▸ **Data under study**
------------------------
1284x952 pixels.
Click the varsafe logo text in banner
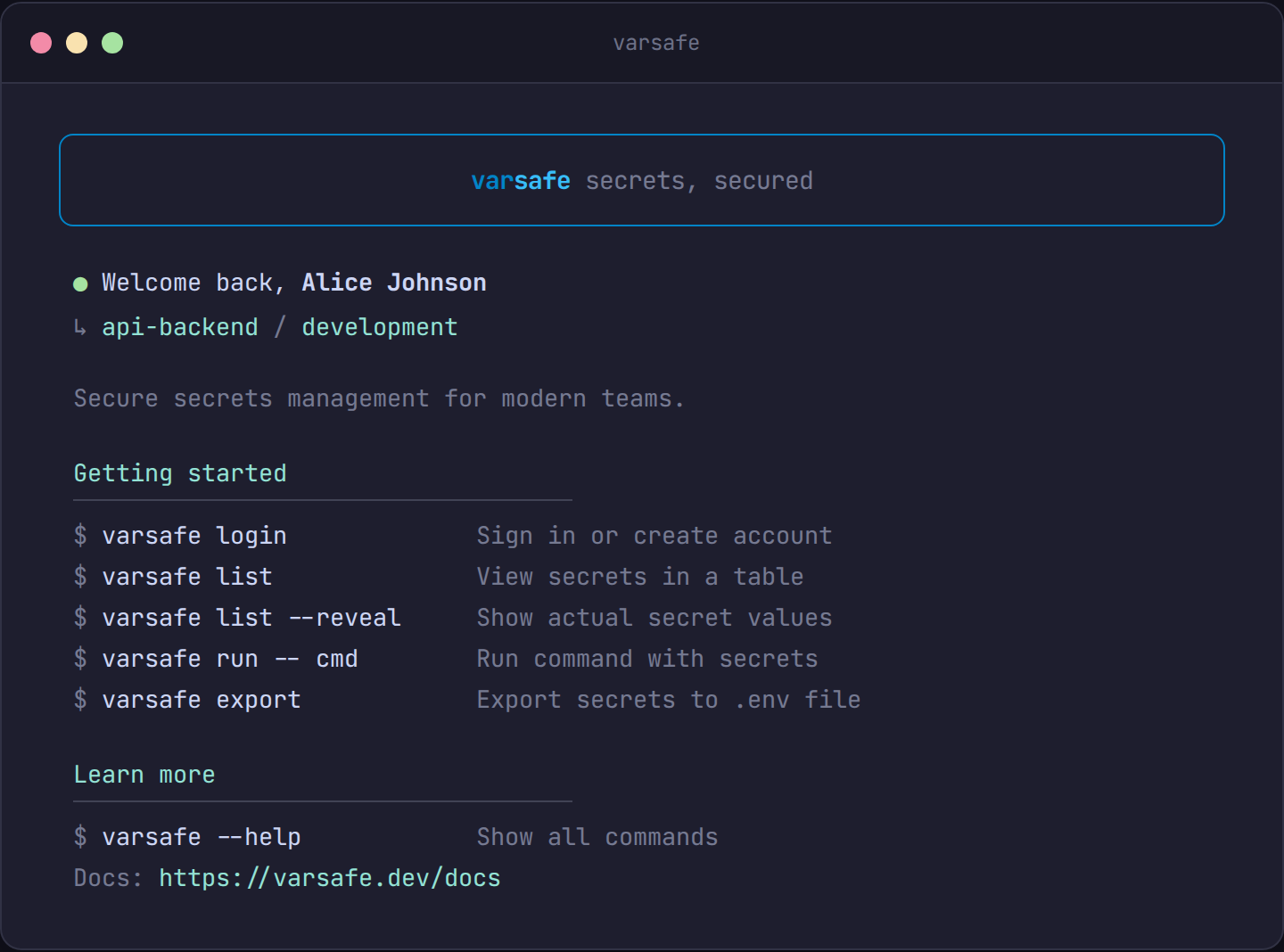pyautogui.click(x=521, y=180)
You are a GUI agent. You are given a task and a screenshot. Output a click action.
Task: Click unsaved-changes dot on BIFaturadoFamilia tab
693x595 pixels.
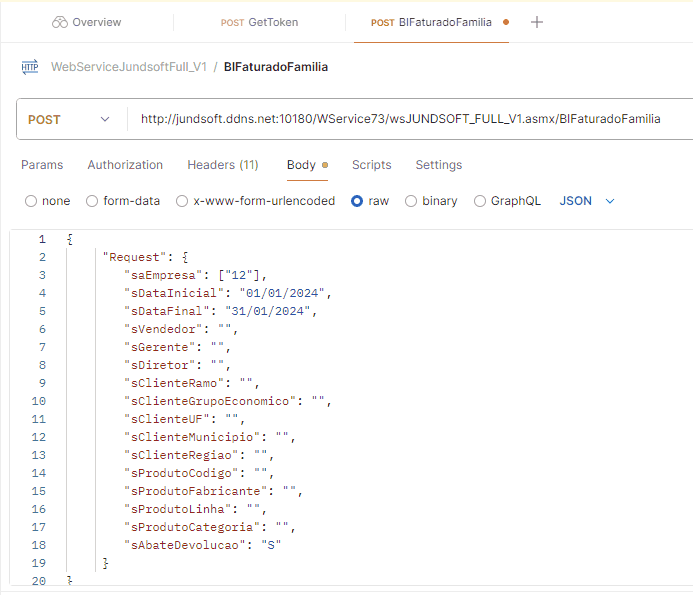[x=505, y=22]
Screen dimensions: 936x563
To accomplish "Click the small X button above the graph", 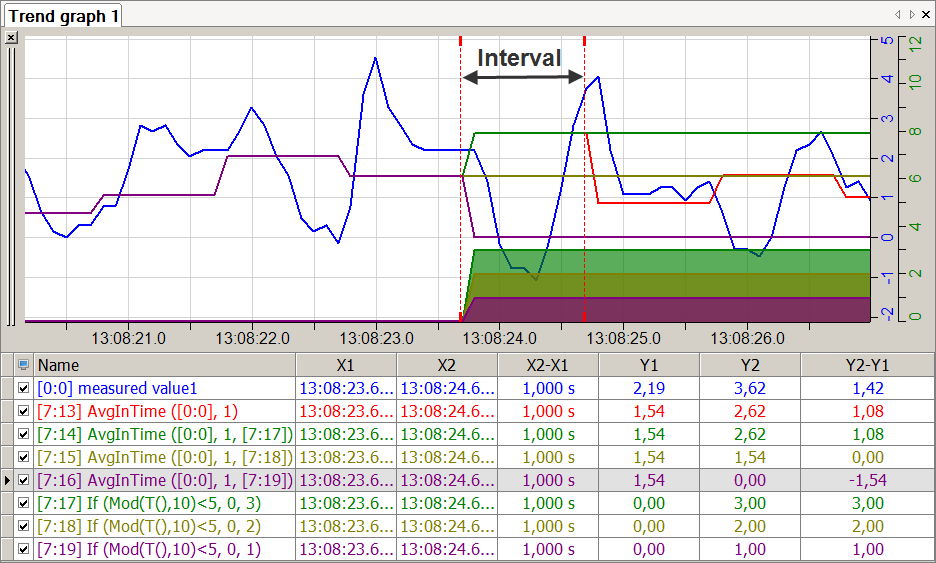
------------------------
▸ **What to do**
Please transcribe word for word the lines from the one bearing "Task: Click unsaved-changes" through the last line of the records above, omitting the pictures.

▸ **Result for this task**
Task: Click unsaved-changes dot on BIFaturadoFamilia tab
693x595 pixels.
[x=505, y=22]
Screen dimensions: 936x563
To accomplish "Click the small X button above the graph", 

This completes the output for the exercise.